I wish there was another Radio 4.

I don’t mean that I want to get rid of the network which employs me. I love it, most of the time, but I do wish it had some real competition.While unbridled competition can often result in a fight for the lowest common denominator, monopoly can be the enemy of experimentation.

This is dangerous territory as I want Feedback and its presenter to go on for ever, so does my bank manager, but I have real sympathy for those who wish to try something out of the ordinary. The problem is where can they do it, without alienating loyal listeners?

This may seem a daft question, after all Radio 4 is never off the air (although in the middle of the night it carries the World Service). However a close look at the daily schedule shows that there a large number of building blocks which dominate it and are difficult, if not dangerous, to move.

For a start there are the news programmes; Today, World at 1, PM, the Six O’Clock News and The World Tonight. That’s six hours of the day gone already, and all of them are produced by a separate Directorate, whose agreement is necessary before the Controller can make any changes. Remember what happened when Today replaced Ed Stourton with Justin Webb? Such were the prolonged negotiations between the departments involved that it reached the gossip columns before anyone had told an outraged Ed.

Then there is Woman’s Hour. It would be suicidal to trim its duration, anyway can you imagine having to face down Jenni Murray, Jane Garvey and their passionate supporters?

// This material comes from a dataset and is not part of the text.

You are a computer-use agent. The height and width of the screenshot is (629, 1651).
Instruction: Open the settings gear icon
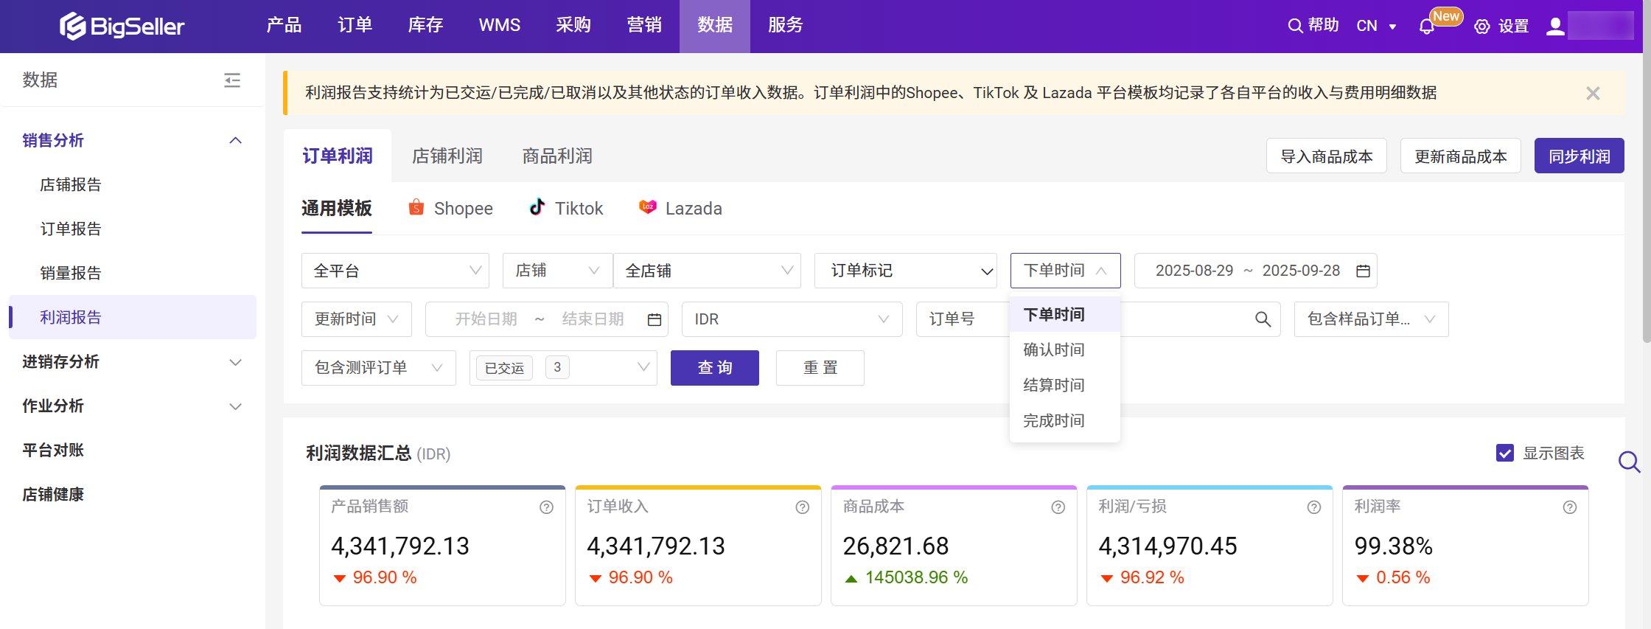(x=1481, y=27)
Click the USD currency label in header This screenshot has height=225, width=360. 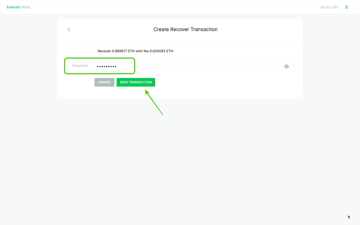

How about The Archers then? Er, don’t go there. Governments would fall. Gardener’s Question Time? You see the problem. It’s a bit like a news bulletin. For everything which is put in something has to be taken out.

So when Radio 4 decided to commit to 600 editions of the drama series Home Front, to be transmitted over the next 4 years, there were a limited number of options. In the end the Controller decided to create a space for the 12 minute programmes by trimming You and Yours, much to the displeasure of its passionate supporters. However, you will have spotted that 600 divided by 4 is 150 editions, leaving 100 days a year or so when You and Yours could be restored to its original length.

But then Mohit Bakaya, Radio 4’s Commissioning Editor for Specialist Factual Programmes saw an opportunity to try out some programme ideas which he had been keen on for some time. So You and Yours remains at its new, shortened, length. I talked to Mr Bakaya in this week’s Feedback. You can hear my interview with him and the rest of the programme here.

Also this week the comedian Jake Yapp did a version of Feedback in 60 seconds. It is a little too close for comfort, but very funny. Duly chastened we will resume our work on your behalf. After all you pay for BBC Radio, Feedback , and of course Mr Yapp, and have every right to say what you think of him, me and anything on the BBC.

I’m sure you will continue to exercise that right, vigorously.